The final step is to match the features. For each feature of image1, I calculated the distances between it and any feature form image2 and sort the result. The distance represents the similarity of the features and the radio of the smallest distance and the second small one represents the reliability. If the ratio is greater than a threshold, I picked the pair as a match.

Important Steps:

for i = 1 : size(features1, 1)
    distances = features2;
    for j = 1 : size(distances, 1)
        distances(j, :) = distances(j, :) - features1(i, :);
        distances(j, :) = distances(j, :) .^ 2;
    end
    [distList, index] = sort(sum(distances, 2));
    confidence = distList(2) / distList(1);
    if threshold > 1 / confidence
        matches(k, 1) = i;
        matches(k, 2) = index(1);
        confidences(k) = confidence;
        k = k + 1;
    end
end

The matching results is acceptaable for Mount Rushmore and Notre Dame, while the accuracy is very low for Episcopal Gaudi before scaling.

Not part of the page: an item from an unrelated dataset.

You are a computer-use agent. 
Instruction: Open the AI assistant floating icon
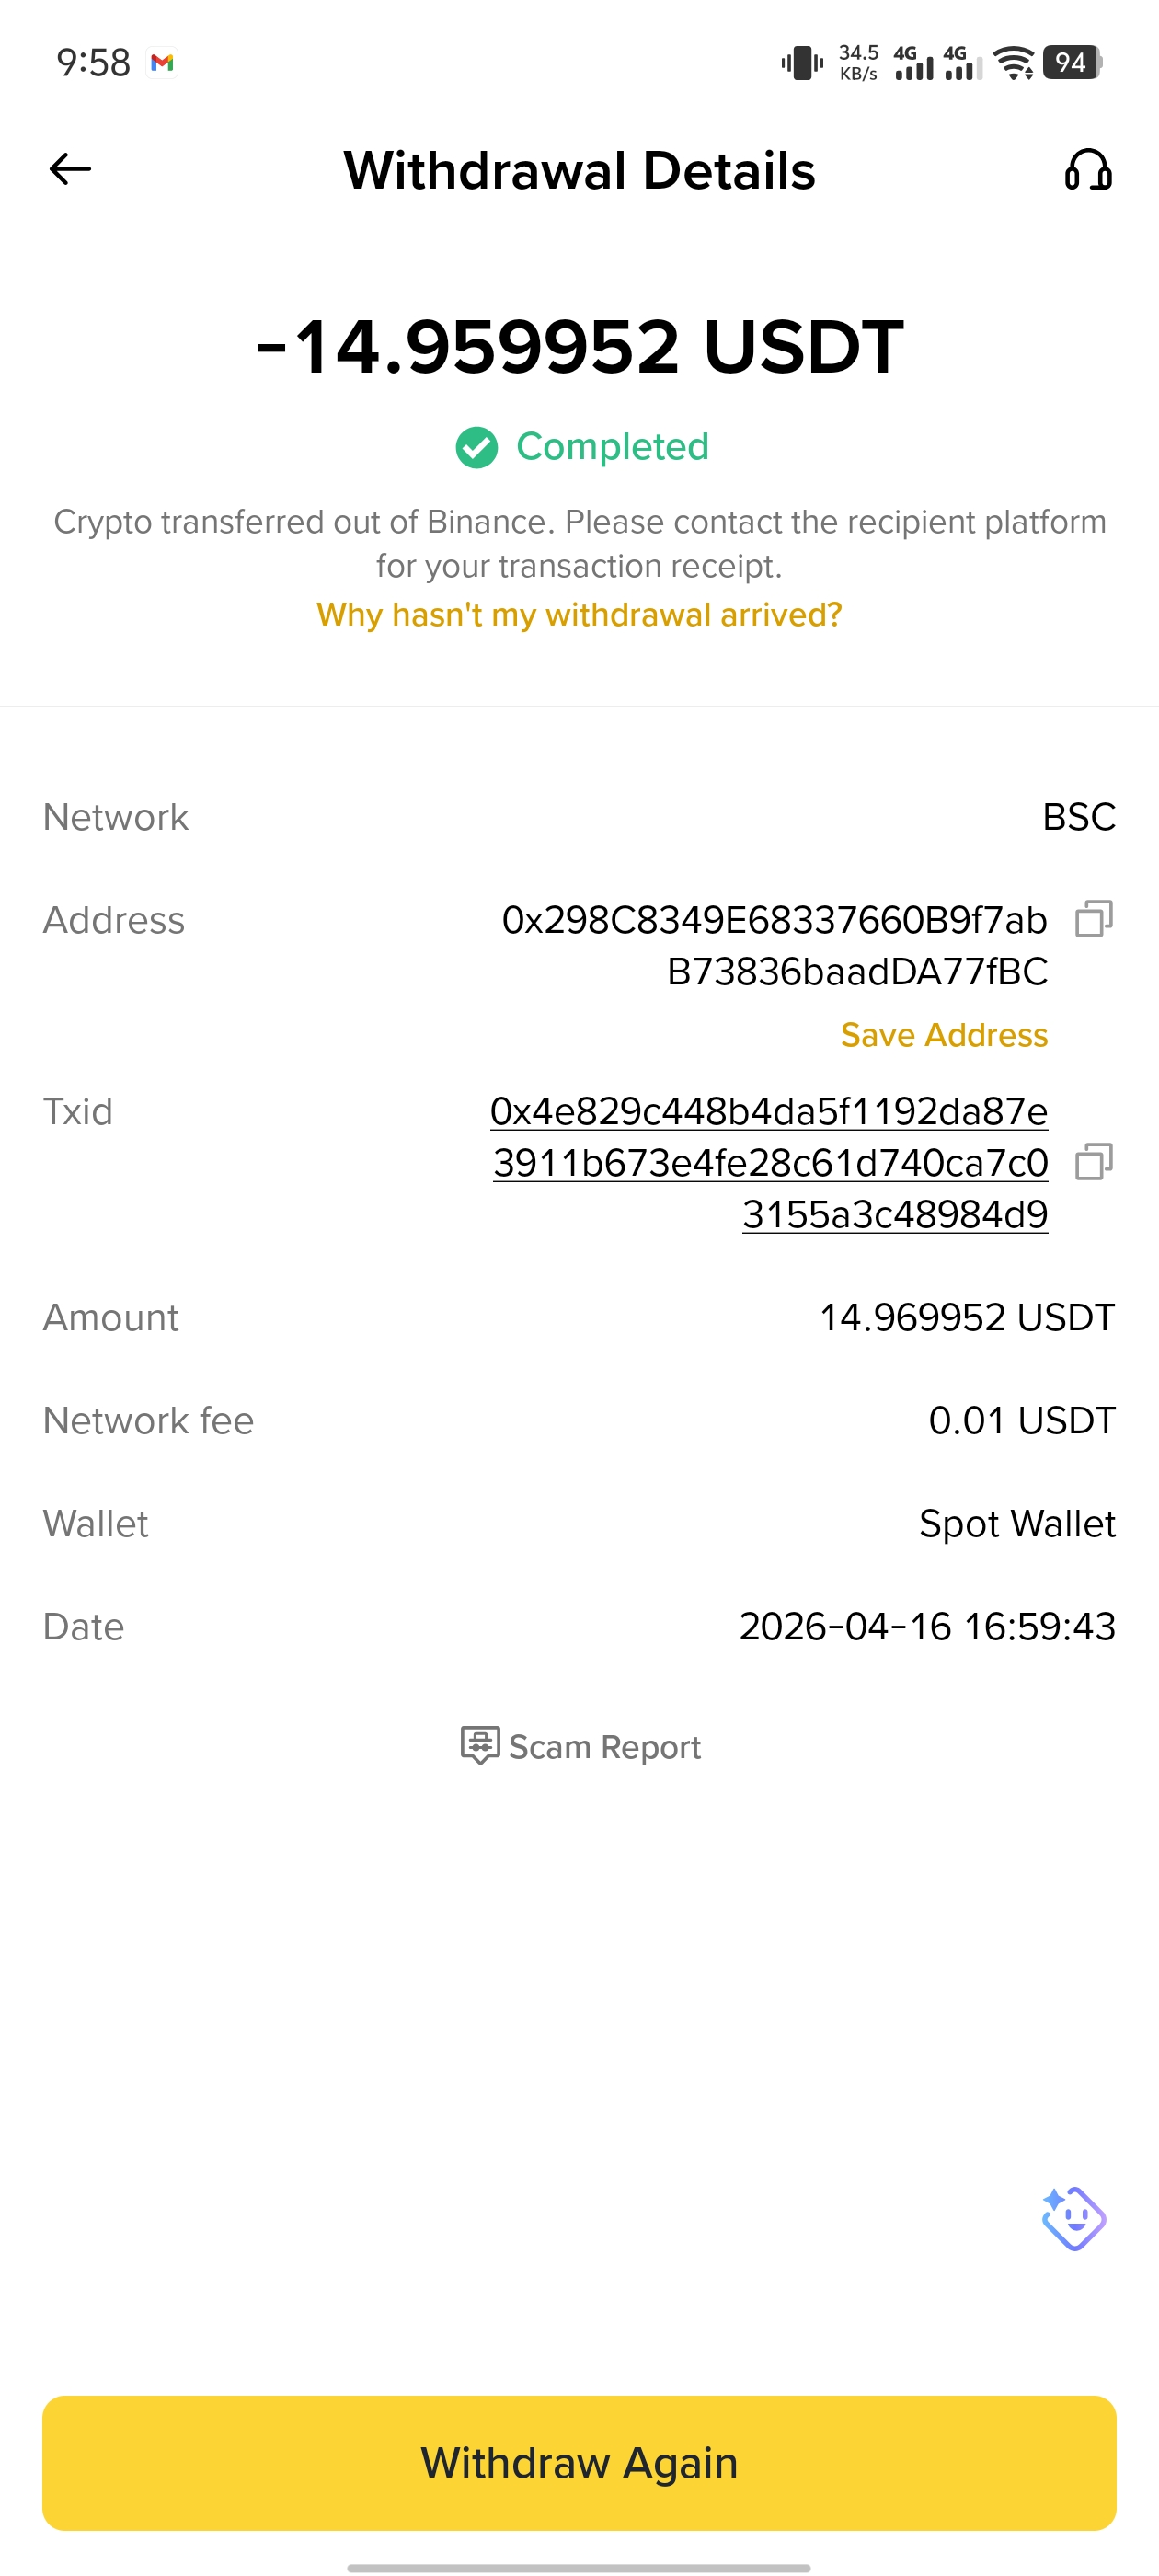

With the adaptive scaling, the accuracy is still around 30%. However, the scaling matching has more "close" pairs(not counted as correct match). This implies the performance is improved with scaling.

Table 1: Matching Results

Notre Dame: Distance Ratio = 0.6 57 good matches; 14 bad matches; accuracy = 80%
Mount Rushmore: Distance Ratio = 0.6 110 good matches; 6 bad matches; accuracy = 95%
Episcopal Gaudi (without scaling): Distance Ratio = 0.85; 3 good matches; 66 bad matches; accuracy = 4.3% Episcopal Gaudi (with scaling): Distance Ratio = 0.85; 13 good matches; 44 bad matches; accuracy = 29.5%

Conclusion

I am able to find the matches between images under some restriction. However, some pictures are not in the same scale, which leads to the low accuracy of the matchings. I implemented an easy way to find the scale of the image according to the average distance of the interesting points. This improved performance to some extent. On the other hand, the images may differ in the orientation. The orientation can be represented by the dominating edge direction, which can be calculated from the gradient. Rotate one of the image with the difference between dominating orientations should give a better performance.